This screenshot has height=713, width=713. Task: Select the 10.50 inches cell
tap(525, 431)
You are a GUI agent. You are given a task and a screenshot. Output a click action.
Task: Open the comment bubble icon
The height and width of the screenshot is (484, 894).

----------------------------------------

Please quote every record above exactly as it appears.

This screenshot has height=713, width=713. Task: Select the 10.50 inches cell
tap(525, 431)
You are a GUI agent. You are given a task and a screenshot. Output a click action.
Task: Open the comment bubble icon
The height and width of the screenshot is (484, 894).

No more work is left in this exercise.